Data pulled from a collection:
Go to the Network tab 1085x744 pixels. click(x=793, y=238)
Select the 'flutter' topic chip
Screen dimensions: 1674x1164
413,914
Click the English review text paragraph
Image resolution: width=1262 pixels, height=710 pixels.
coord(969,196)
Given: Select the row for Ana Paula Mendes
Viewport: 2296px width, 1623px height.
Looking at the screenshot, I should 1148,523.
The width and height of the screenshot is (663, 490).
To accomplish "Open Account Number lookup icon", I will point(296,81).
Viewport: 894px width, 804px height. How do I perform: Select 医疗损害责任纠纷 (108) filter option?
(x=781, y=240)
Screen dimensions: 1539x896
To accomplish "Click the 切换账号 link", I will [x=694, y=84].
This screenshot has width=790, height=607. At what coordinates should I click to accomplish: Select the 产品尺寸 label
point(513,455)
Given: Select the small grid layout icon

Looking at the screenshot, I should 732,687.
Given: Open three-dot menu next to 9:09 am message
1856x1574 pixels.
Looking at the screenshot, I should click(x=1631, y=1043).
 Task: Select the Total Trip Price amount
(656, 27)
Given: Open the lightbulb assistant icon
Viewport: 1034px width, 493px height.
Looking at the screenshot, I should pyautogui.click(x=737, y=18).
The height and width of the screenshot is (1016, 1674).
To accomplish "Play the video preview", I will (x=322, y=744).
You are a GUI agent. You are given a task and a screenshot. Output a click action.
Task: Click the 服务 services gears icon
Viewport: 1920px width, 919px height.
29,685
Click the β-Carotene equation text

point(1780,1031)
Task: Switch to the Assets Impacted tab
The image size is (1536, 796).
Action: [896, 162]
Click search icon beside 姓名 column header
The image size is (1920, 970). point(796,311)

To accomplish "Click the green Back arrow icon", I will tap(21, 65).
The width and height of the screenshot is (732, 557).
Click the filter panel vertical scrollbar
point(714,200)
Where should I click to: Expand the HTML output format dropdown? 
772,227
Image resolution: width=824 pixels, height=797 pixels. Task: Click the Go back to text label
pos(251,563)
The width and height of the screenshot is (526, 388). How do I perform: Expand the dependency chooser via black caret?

EXERCISE DESCRIPTION: Recast the rows from the line with "will tap(21, 65)." through the last line as a JSON list of strings. Use one string per line and leave out any blank lines.

TASK OUTPUT:
[
  "To accomplish \"Click the green Back arrow icon\", I will tap(21, 65).",
  "The width and height of the screenshot is (732, 557).",
  "Click the filter panel vertical scrollbar",
  "point(714,200)",
  "Where should I click to: Expand the HTML output format dropdown? ",
  "772,227",
  "Image resolution: width=824 pixels, height=797 pixels. Task: Click the Go back to text label",
  "pos(251,563)",
  "The width and height of the screenshot is (526, 388). How do I perform: Expand the dependency chooser via black caret?"
]